*** Block opens ***
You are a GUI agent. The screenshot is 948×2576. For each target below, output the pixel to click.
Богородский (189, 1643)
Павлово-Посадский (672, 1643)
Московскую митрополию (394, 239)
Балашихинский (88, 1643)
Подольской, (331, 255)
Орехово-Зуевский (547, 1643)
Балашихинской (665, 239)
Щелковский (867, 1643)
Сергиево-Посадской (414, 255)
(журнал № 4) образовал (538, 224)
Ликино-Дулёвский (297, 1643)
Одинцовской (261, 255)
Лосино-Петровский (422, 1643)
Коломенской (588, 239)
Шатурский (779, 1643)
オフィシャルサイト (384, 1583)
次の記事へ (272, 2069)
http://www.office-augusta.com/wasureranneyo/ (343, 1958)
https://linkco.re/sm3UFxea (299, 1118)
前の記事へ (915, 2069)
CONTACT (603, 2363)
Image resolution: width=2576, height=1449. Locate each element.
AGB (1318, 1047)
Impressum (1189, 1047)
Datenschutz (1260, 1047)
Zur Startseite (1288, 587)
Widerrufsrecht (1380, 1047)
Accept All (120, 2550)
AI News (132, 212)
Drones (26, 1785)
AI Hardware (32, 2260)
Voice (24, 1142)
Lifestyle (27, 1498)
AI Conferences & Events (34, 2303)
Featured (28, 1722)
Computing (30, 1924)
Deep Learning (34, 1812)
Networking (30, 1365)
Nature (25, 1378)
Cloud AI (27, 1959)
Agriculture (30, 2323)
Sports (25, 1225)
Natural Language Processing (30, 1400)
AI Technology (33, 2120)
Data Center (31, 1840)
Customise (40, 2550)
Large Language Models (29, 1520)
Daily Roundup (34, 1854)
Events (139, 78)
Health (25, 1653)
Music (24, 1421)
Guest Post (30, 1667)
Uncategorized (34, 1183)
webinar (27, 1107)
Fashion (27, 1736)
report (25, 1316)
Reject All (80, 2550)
*** Block closes ***
**PROMPT:**
For the records above, restate every line word for word.

**RESULT OF THE TASK:**
You are a GUI agent. The screenshot is 948×2576. For each target below, output the pixel to click.
Богородский (189, 1643)
Павлово-Посадский (672, 1643)
Московскую митрополию (394, 239)
Балашихинский (88, 1643)
Подольской, (331, 255)
Орехово-Зуевский (547, 1643)
Балашихинской (665, 239)
Щелковский (867, 1643)
Сергиево-Посадской (414, 255)
(журнал № 4) образовал (538, 224)
Ликино-Дулёвский (297, 1643)
Одинцовской (261, 255)
Лосино-Петровский (422, 1643)
Коломенской (588, 239)
Шатурский (779, 1643)
オフィシャルサイト (384, 1583)
次の記事へ (272, 2069)
http://www.office-augusta.com/wasureranneyo/ (343, 1958)
https://linkco.re/sm3UFxea (299, 1118)
前の記事へ (915, 2069)
CONTACT (603, 2363)
Image resolution: width=2576, height=1449. Locate each element.
AGB (1318, 1047)
Impressum (1189, 1047)
Datenschutz (1260, 1047)
Zur Startseite (1288, 587)
Widerrufsrecht (1380, 1047)
Accept All (120, 2550)
AI News (132, 212)
Drones (26, 1785)
AI Hardware (32, 2260)
Voice (24, 1142)
Lifestyle (27, 1498)
AI Conferences & Events (34, 2303)
Featured (28, 1722)
Computing (30, 1924)
Deep Learning (34, 1812)
Networking (30, 1365)
Nature (25, 1378)
Cloud AI (27, 1959)
Agriculture (30, 2323)
Sports (25, 1225)
Natural Language Processing (30, 1400)
AI Technology (33, 2120)
Data Center (31, 1840)
Customise (40, 2550)
Large Language Models (29, 1520)
Daily Roundup (34, 1854)
Events (139, 78)
Health (25, 1653)
Music (24, 1421)
Guest Post (30, 1667)
Uncategorized (34, 1183)
webinar (27, 1107)
Fashion (27, 1736)
report (25, 1316)
Reject All (80, 2550)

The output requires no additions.